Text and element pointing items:
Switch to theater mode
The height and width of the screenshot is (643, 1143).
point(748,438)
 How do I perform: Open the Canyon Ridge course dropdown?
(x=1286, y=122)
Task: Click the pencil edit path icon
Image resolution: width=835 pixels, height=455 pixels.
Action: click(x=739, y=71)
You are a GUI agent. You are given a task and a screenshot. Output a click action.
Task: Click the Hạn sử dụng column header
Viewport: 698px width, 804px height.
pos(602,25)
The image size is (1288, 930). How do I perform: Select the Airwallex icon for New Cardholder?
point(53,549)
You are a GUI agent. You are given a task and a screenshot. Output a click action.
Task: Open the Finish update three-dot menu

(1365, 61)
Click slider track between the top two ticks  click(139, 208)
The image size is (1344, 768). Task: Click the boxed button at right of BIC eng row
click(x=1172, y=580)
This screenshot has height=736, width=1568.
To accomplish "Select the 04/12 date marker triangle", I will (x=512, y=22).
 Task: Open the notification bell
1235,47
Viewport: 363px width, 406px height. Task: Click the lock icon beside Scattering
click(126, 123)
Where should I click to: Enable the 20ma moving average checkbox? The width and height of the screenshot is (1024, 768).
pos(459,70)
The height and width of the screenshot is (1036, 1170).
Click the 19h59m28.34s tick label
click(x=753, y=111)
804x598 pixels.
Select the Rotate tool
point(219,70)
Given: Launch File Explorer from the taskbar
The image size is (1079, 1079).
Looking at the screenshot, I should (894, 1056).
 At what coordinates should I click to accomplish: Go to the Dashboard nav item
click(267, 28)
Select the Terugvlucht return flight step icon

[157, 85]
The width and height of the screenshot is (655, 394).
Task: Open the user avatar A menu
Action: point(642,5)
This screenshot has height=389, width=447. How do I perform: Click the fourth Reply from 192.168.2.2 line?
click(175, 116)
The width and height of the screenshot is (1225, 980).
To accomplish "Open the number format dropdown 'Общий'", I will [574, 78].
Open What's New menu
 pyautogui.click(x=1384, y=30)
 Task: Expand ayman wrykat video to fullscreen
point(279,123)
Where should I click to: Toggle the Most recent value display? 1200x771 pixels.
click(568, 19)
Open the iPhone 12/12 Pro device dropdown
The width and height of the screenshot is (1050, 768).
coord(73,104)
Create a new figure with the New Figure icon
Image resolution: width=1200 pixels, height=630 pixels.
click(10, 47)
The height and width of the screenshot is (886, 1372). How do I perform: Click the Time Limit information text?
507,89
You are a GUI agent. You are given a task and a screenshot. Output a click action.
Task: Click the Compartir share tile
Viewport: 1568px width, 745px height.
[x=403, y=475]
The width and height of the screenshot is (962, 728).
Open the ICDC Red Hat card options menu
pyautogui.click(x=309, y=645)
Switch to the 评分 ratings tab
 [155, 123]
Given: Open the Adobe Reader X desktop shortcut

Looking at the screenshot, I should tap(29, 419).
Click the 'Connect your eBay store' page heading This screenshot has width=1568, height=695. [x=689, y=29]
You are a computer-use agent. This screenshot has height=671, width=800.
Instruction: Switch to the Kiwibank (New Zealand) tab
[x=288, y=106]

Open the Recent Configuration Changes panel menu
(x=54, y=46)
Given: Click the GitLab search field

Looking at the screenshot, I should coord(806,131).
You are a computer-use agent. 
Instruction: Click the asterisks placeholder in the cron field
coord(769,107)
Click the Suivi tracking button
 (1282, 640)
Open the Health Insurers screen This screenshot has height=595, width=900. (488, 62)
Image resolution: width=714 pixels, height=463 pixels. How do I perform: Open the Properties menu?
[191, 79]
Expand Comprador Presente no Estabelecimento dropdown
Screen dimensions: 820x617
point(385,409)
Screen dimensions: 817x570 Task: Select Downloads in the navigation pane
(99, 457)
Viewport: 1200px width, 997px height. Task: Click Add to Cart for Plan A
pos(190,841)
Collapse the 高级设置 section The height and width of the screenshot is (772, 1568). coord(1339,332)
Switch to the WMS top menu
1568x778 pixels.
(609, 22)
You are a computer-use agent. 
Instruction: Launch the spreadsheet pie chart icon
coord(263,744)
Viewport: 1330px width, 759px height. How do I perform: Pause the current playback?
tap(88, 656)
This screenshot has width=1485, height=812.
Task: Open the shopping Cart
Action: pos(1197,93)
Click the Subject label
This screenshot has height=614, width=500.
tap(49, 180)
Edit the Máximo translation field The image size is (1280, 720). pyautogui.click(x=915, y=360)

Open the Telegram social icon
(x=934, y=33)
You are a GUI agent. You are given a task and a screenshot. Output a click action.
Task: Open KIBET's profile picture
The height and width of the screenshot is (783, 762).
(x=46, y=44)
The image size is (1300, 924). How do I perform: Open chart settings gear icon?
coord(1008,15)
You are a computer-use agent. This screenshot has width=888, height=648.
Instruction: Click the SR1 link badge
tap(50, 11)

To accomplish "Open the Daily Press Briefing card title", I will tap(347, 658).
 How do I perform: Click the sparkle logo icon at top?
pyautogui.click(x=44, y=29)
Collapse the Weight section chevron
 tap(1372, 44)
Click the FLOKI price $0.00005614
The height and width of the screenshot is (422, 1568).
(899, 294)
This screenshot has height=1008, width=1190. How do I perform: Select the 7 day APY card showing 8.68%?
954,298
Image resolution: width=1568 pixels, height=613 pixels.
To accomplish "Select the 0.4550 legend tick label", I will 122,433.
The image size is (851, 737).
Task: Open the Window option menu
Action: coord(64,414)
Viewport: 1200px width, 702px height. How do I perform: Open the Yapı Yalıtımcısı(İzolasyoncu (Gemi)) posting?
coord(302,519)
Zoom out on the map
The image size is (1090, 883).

Challenge — Can you write out all of the items again with "How do I perform" replaced by "How can I do" and nothing else changed?

Exercise output —
Switch to theater mode
The height and width of the screenshot is (643, 1143).
point(748,438)
 How can I do: Open the Canyon Ridge course dropdown?
(x=1286, y=122)
Task: Click the pencil edit path icon
Image resolution: width=835 pixels, height=455 pixels.
Action: click(x=739, y=71)
You are a GUI agent. You are given a task and a screenshot. Output a click action.
Task: Click the Hạn sử dụng column header
Viewport: 698px width, 804px height.
pos(602,25)
The image size is (1288, 930). How can I do: Select the Airwallex icon for New Cardholder?
point(53,549)
You are a GUI agent. You are given a task and a screenshot. Output a click action.
Task: Open the Finish update three-dot menu

(1365, 61)
Click slider track between the top two ticks  click(139, 208)
The image size is (1344, 768). Task: Click the boxed button at right of BIC eng row
click(x=1172, y=580)
This screenshot has height=736, width=1568.
To accomplish "Select the 04/12 date marker triangle", I will (x=512, y=22).
 Task: Open the notification bell
1235,47
Viewport: 363px width, 406px height. Task: Click the lock icon beside Scattering
click(126, 123)
Where should I click to: Enable the 20ma moving average checkbox? The width and height of the screenshot is (1024, 768).
pos(459,70)
The height and width of the screenshot is (1036, 1170).
Click the 19h59m28.34s tick label
click(x=753, y=111)
804x598 pixels.
Select the Rotate tool
point(219,70)
Given: Launch File Explorer from the taskbar
The image size is (1079, 1079).
Looking at the screenshot, I should (894, 1056).
 At what coordinates should I click to accomplish: Go to the Dashboard nav item
click(267, 28)
Select the Terugvlucht return flight step icon

[157, 85]
The width and height of the screenshot is (655, 394).
Task: Open the user avatar A menu
Action: point(642,5)
This screenshot has height=389, width=447. How can I do: Click the fourth Reply from 192.168.2.2 line?
click(175, 116)
The width and height of the screenshot is (1225, 980).
To accomplish "Open the number format dropdown 'Общий'", I will [574, 78].
Open What's New menu
 pyautogui.click(x=1384, y=30)
 Task: Expand ayman wrykat video to fullscreen
point(279,123)
Where should I click to: Toggle the Most recent value display? 1200x771 pixels.
click(568, 19)
Open the iPhone 12/12 Pro device dropdown
The width and height of the screenshot is (1050, 768).
coord(73,104)
Create a new figure with the New Figure icon
Image resolution: width=1200 pixels, height=630 pixels.
click(10, 47)
The height and width of the screenshot is (886, 1372). How can I do: Click the Time Limit information text?
507,89
You are a GUI agent. You are given a task and a screenshot. Output a click action.
Task: Click the Compartir share tile
Viewport: 1568px width, 745px height.
[x=403, y=475]
The width and height of the screenshot is (962, 728).
Open the ICDC Red Hat card options menu
pyautogui.click(x=309, y=645)
Switch to the 评分 ratings tab
 [155, 123]
Given: Open the Adobe Reader X desktop shortcut

Looking at the screenshot, I should tap(29, 419).
Click the 'Connect your eBay store' page heading This screenshot has width=1568, height=695. [x=689, y=29]
You are a computer-use agent. This screenshot has height=671, width=800.
Instruction: Switch to the Kiwibank (New Zealand) tab
[x=288, y=106]

Open the Recent Configuration Changes panel menu
(x=54, y=46)
Given: Click the GitLab search field

Looking at the screenshot, I should coord(806,131).
You are a computer-use agent. 
Instruction: Click the asterisks placeholder in the cron field
coord(769,107)
Click the Suivi tracking button
 (1282, 640)
Open the Health Insurers screen This screenshot has height=595, width=900. (488, 62)
Image resolution: width=714 pixels, height=463 pixels. How can I do: Open the Properties menu?
[191, 79]
Expand Comprador Presente no Estabelecimento dropdown
Screen dimensions: 820x617
point(385,409)
Screen dimensions: 817x570 Task: Select Downloads in the navigation pane
(99, 457)
Viewport: 1200px width, 997px height. Task: Click Add to Cart for Plan A
pos(190,841)
Collapse the 高级设置 section The height and width of the screenshot is (772, 1568). coord(1339,332)
Switch to the WMS top menu
1568x778 pixels.
(609, 22)
You are a computer-use agent. 
Instruction: Launch the spreadsheet pie chart icon
coord(263,744)
Viewport: 1330px width, 759px height. How can I do: Pause the current playback?
tap(88, 656)
This screenshot has width=1485, height=812.
Task: Open the shopping Cart
Action: pos(1197,93)
Click the Subject label
This screenshot has height=614, width=500.
tap(49, 180)
Edit the Máximo translation field The image size is (1280, 720). pyautogui.click(x=915, y=360)

Open the Telegram social icon
(x=934, y=33)
You are a GUI agent. You are given a task and a screenshot. Output a click action.
Task: Open KIBET's profile picture
The height and width of the screenshot is (783, 762).
(x=46, y=44)
The image size is (1300, 924). How can I do: Open chart settings gear icon?
coord(1008,15)
You are a computer-use agent. This screenshot has width=888, height=648.
Instruction: Click the SR1 link badge
tap(50, 11)

To accomplish "Open the Daily Press Briefing card title", I will tap(347, 658).
 How can I do: Click the sparkle logo icon at top?
pyautogui.click(x=44, y=29)
Collapse the Weight section chevron
 tap(1372, 44)
Click the FLOKI price $0.00005614
The height and width of the screenshot is (422, 1568).
(899, 294)
This screenshot has height=1008, width=1190. How can I do: Select the 7 day APY card showing 8.68%?
954,298
Image resolution: width=1568 pixels, height=613 pixels.
To accomplish "Select the 0.4550 legend tick label", I will 122,433.
The image size is (851, 737).
Task: Open the Window option menu
Action: coord(64,414)
Viewport: 1200px width, 702px height. How can I do: Open the Yapı Yalıtımcısı(İzolasyoncu (Gemi)) posting?
coord(302,519)
Zoom out on the map
The image size is (1090, 883).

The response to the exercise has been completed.